■ EXERCISE:
As soon as the line containing "Given: Print the resource usage view" appears, start repeating lines exactly and continue to the end of the entries; please skip pictures.

Stored items:
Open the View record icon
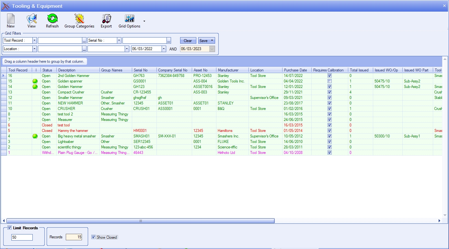The width and height of the screenshot is (449, 249). 31,19
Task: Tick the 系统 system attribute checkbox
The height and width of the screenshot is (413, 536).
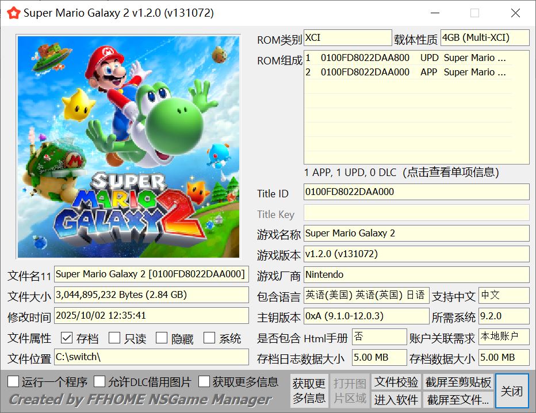Action: coord(209,338)
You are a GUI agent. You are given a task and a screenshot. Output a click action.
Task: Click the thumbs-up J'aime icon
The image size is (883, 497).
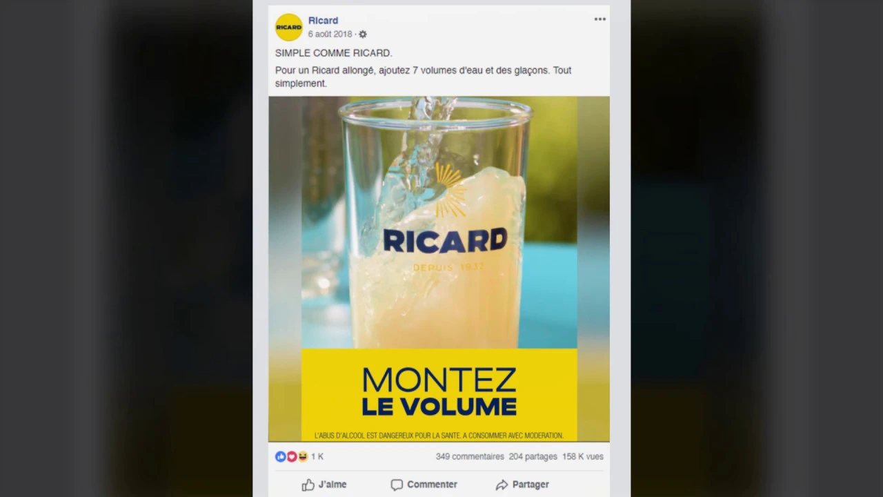(308, 485)
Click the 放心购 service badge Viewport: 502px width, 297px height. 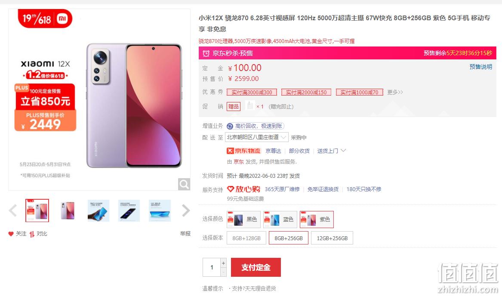[243, 189]
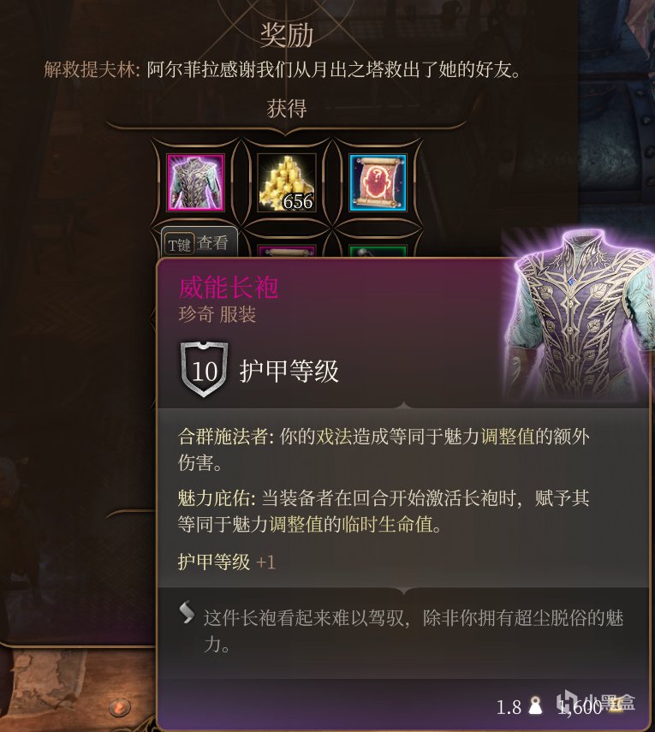Click the armor class shield icon showing 10

click(204, 369)
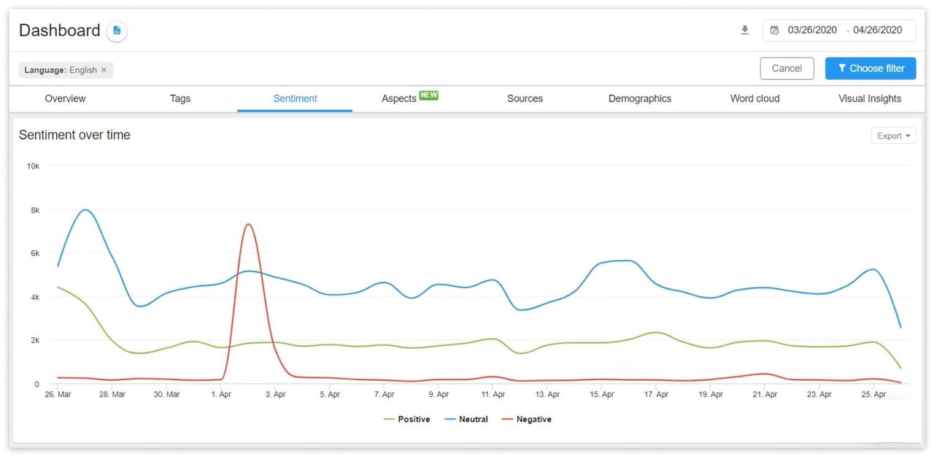The width and height of the screenshot is (934, 462).
Task: Click the calendar icon in the date range
Action: click(x=774, y=30)
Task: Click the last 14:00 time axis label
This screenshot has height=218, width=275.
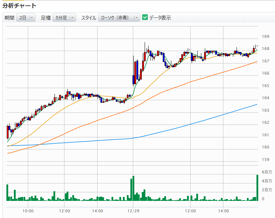Action: pyautogui.click(x=223, y=211)
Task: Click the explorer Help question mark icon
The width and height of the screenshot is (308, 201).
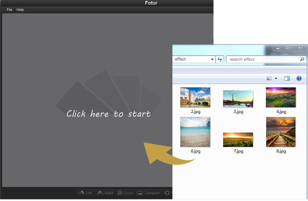Action: click(x=299, y=78)
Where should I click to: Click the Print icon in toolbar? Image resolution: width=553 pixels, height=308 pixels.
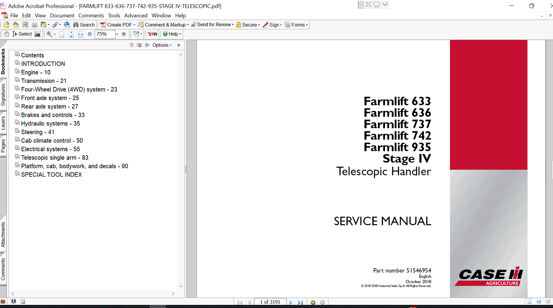pos(34,25)
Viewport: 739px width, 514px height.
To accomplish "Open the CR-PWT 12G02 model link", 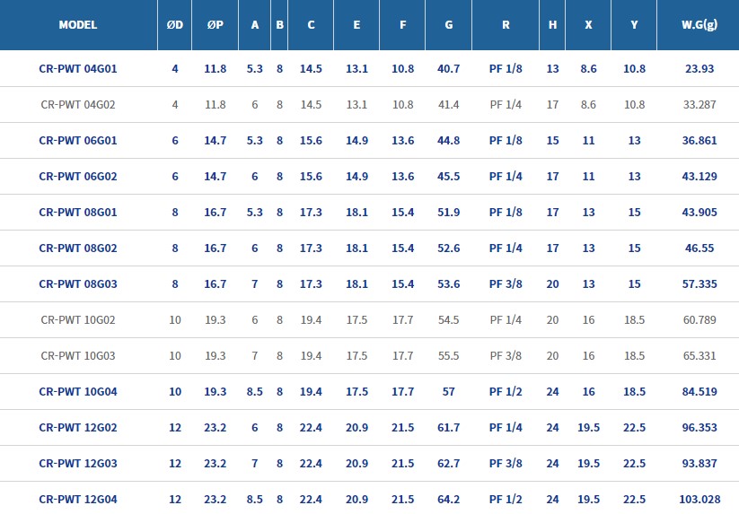I will pyautogui.click(x=78, y=428).
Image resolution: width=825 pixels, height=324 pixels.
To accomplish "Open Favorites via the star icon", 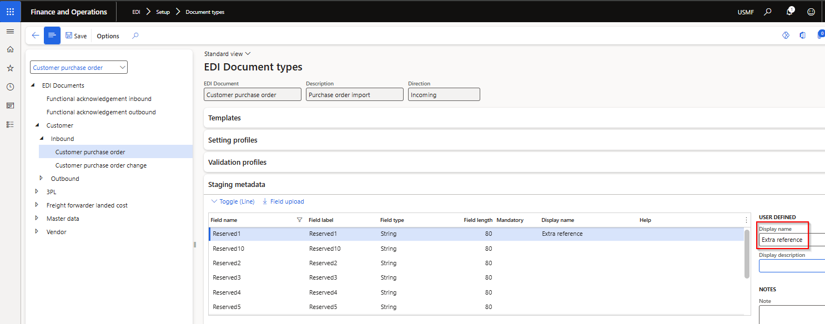I will click(10, 68).
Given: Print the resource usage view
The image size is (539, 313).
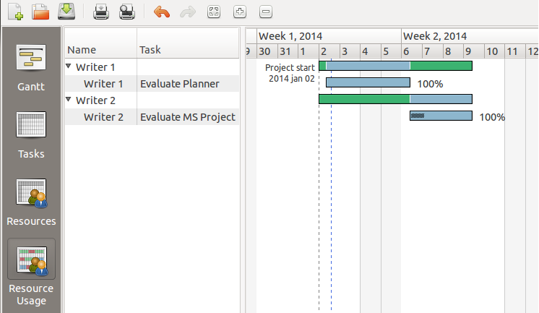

■ WRITTEN RESPONSE:
Given: Print the resource usage view
The image size is (539, 313).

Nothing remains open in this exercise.